If a college make student-athletes (at the schools I went to, UCLA and UC Berkeley, they were athlete-students) get a vaccination as a condition of playing their sport or receiving their scholarships, how does the college escape liability when someone like John Stokes experiences severe adverse effects? From James Grosvenor at lewrockwell.com:
The John Stokes story is one of failure on behalf of American universities and organizations like the NCAA to follow data and treat students as free-thinking adults.
Here’s the backstory:
John Stokes’ senior year golf season at Tennessee State University (TSU) has been ruined, and his life is now in jeopardy. The 21 year-old OVC Medal of Honor recipient was diagnosed with myocarditis at Vanderbilt hospital on September 4, four days after receiving his second dose of the COVID-19 Pfizer vaccine. Stokes was unaware of the potential side effects from the COVID-19 vaccines, including the alarming data involving myocarditis in young men from the Pfizer vaccine.

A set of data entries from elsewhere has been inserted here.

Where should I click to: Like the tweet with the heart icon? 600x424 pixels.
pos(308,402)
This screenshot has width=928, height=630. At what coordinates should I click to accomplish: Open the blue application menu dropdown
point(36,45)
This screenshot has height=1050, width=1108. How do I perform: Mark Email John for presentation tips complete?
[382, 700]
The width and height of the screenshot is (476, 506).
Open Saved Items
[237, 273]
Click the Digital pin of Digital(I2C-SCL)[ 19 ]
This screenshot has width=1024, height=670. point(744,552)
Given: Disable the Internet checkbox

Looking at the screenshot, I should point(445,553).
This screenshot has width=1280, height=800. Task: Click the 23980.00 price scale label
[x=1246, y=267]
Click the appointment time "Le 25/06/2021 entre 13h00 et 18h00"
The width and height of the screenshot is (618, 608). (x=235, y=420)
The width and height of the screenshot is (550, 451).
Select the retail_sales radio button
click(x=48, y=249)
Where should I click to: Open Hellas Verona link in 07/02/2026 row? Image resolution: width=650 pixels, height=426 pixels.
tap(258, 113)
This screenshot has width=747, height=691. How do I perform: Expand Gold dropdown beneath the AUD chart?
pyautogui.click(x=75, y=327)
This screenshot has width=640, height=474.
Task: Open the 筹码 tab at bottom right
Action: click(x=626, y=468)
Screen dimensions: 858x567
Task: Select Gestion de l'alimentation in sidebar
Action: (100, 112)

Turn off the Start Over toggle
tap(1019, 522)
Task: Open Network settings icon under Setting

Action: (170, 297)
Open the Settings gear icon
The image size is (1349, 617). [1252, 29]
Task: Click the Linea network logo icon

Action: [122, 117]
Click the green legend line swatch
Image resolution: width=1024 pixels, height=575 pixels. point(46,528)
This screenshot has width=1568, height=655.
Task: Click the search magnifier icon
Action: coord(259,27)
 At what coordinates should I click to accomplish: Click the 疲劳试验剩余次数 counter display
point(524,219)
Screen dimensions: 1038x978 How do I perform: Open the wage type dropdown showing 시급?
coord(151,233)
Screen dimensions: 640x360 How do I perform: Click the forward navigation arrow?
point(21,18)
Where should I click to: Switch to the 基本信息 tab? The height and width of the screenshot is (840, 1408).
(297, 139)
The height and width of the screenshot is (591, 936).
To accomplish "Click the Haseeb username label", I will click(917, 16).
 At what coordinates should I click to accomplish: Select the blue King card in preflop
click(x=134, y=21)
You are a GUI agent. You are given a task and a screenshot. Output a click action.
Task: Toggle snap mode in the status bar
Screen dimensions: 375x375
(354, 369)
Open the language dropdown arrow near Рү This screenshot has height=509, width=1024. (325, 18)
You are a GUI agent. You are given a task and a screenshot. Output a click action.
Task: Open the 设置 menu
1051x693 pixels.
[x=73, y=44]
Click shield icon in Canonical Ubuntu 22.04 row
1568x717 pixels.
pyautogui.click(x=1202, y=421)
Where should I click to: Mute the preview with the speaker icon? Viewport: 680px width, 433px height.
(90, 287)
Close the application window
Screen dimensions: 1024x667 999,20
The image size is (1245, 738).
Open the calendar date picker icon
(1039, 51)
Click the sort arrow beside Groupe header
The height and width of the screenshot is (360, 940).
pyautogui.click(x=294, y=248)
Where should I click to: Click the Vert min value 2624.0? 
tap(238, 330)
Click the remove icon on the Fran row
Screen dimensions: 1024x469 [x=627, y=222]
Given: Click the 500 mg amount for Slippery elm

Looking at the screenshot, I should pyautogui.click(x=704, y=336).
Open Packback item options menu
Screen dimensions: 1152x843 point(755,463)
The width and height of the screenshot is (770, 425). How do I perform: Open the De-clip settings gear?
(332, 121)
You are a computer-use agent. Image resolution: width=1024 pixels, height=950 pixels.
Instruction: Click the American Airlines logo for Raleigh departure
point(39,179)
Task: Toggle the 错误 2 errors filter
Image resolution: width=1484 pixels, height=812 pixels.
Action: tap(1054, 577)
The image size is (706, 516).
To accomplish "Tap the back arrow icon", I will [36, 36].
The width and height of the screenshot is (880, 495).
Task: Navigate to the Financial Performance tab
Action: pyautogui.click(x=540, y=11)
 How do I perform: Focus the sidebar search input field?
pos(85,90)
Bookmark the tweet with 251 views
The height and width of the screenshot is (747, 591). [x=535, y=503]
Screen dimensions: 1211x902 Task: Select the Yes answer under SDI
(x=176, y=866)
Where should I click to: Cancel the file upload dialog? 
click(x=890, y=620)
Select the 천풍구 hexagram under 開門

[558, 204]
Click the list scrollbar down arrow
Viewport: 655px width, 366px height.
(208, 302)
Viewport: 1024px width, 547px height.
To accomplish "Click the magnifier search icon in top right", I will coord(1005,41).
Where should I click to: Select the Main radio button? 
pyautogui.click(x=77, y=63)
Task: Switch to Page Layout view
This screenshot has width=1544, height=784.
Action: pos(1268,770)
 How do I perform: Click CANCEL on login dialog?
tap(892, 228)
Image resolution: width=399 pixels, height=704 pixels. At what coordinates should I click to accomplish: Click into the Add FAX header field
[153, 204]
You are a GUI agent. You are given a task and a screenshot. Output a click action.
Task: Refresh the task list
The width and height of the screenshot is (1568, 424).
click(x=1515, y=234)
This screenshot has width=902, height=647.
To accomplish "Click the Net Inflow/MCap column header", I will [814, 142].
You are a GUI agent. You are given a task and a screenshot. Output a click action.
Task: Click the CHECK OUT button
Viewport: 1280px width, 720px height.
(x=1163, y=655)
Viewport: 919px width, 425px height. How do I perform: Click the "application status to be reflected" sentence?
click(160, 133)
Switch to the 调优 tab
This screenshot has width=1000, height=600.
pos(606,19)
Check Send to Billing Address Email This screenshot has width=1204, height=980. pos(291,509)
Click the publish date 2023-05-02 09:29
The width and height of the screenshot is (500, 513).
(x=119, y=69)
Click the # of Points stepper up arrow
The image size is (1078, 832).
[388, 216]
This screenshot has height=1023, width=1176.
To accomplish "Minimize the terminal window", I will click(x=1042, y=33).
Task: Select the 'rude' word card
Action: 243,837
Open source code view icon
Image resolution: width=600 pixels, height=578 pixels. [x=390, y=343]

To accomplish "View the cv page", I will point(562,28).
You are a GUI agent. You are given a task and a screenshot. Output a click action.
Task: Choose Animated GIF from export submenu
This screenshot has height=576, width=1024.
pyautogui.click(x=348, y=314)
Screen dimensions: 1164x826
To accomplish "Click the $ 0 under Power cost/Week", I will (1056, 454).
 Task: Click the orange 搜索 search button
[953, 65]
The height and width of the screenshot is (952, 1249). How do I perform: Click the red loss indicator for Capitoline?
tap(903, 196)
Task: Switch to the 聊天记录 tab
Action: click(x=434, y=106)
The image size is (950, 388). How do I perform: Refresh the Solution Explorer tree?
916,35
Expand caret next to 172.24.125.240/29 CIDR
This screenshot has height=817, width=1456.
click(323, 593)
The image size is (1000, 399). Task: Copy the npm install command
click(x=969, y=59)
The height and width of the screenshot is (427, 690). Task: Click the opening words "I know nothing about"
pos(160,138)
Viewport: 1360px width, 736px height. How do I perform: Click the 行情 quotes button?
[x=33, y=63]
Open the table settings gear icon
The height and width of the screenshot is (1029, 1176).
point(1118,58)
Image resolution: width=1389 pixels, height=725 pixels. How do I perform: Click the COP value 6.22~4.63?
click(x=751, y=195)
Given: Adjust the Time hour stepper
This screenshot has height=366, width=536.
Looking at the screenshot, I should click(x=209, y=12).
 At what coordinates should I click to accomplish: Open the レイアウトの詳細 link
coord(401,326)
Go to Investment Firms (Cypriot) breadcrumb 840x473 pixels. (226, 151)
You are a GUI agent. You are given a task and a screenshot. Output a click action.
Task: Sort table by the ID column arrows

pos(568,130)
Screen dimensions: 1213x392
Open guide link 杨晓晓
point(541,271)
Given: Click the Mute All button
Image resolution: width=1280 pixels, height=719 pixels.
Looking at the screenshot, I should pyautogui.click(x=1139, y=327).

Myocarditis is an inflammation of the heart muscle, which reduces the heart’s ability to pump blood and leads to rapid or abnormal heart rhythms. This condition can often cause symptoms similar to heart attacks, chest pain, shortness of breath, fatigue, and abnormal heartbeats[i].
Stokes had not previously been infected with COVID-19. He had no pre-existing medical conditions. He was a perfectly healthy young athlete. Before receiving the Pfizer COVID-19 vaccine, Stokes was told by TSU staff there would likely be a vaccine mandate at the university. While there had been no vaccine mandates for Tennessee public universities, state case numbers were climbing due to the delta variant, a few private universities in the state had mandated vaccines, and there was growing public demand for the state to implement mandates at public institutions. Stokes feared he would be unable to participate in his senior season without receiving the vaccine, so he decided to receive the Pfizer COVID-19 vaccine.